Ginsenoside Rg3 suppresses the NLRP3 inflammasome activation through inhibition of its assembly

Ginsenoside Rg3 is one of the main constituents of Panax ginseng. Compelling evidence has demonstrated that ginsenoside Rg3 is capable of inhibiting inflammation. However, the mechanism mediating its anti-inflammatory effects remain unclear. Here we show that ginsenoside Rg3 blocks IL-1 beta secretion and caspase-1 activation through inhibiting LPS priming and the NLRP3 inflammasome activation in human and mouse macrophages. Rg3 specifically inhibits activation of NLRP3 but not the NLRC4 or AIM2 inflammasomes. In addition, Rg3 has no effect on upstream regulation of NLRP3 inflammasome, such as K+ efflux, ROS production, or mitochondrial membrane potential.
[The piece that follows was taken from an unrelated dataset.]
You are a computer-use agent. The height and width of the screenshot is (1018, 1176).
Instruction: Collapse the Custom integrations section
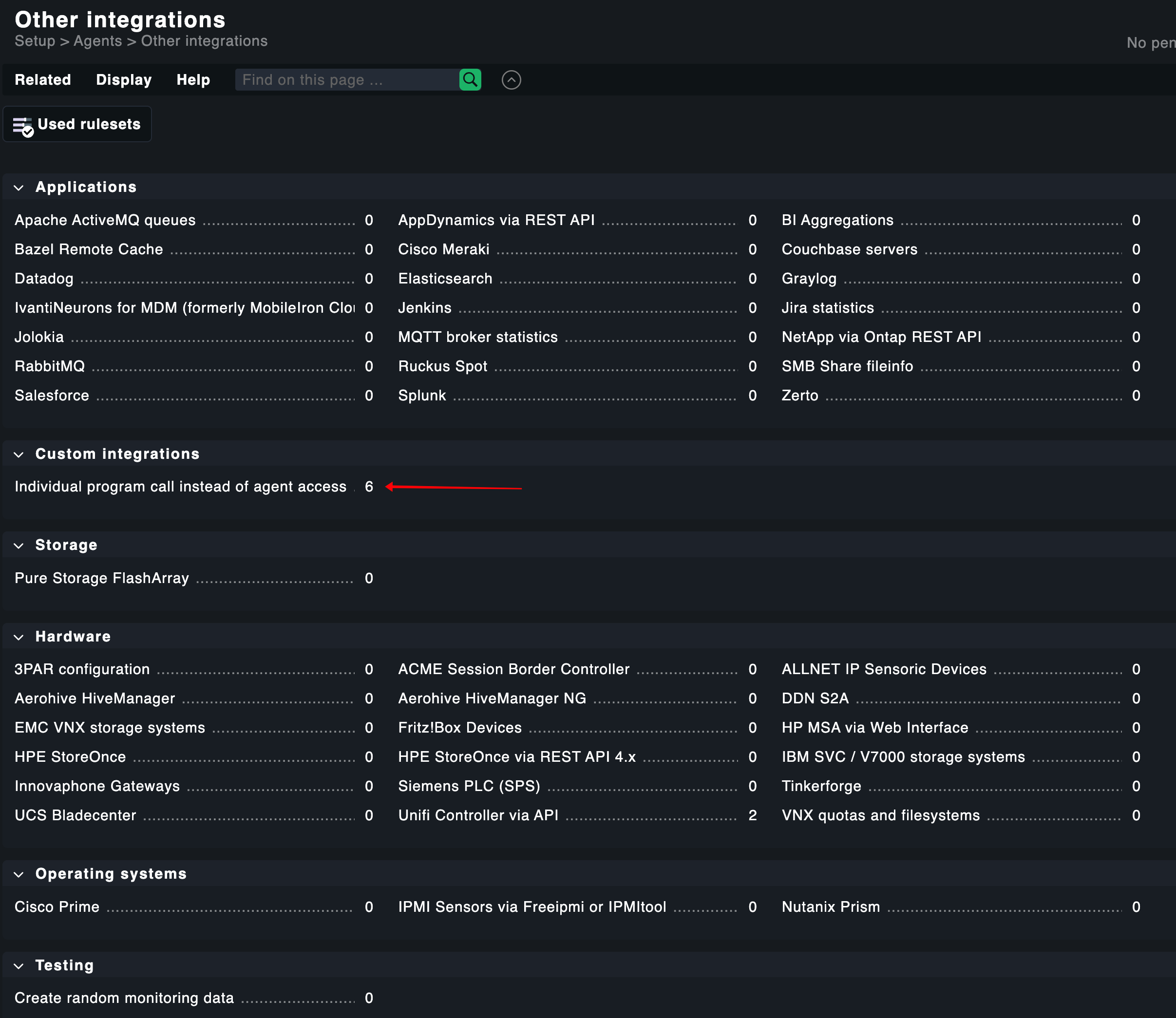click(19, 454)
Mechanistically, Rg3 abrogates NEK7-NLRP3 interaction, and subsequently inhibits NLRP3-ASC interaction, ASC oligomerization, and speckle formation. More importantly, Rg3 can reduce IL-1 beta secretion induced by LPS in mice and protect mice from lethal endotoxic shock. Thus, our findings reveal an anti-inflammatory mechanism for Rg3 and suggest its potential use in NLRP3-driven diseases.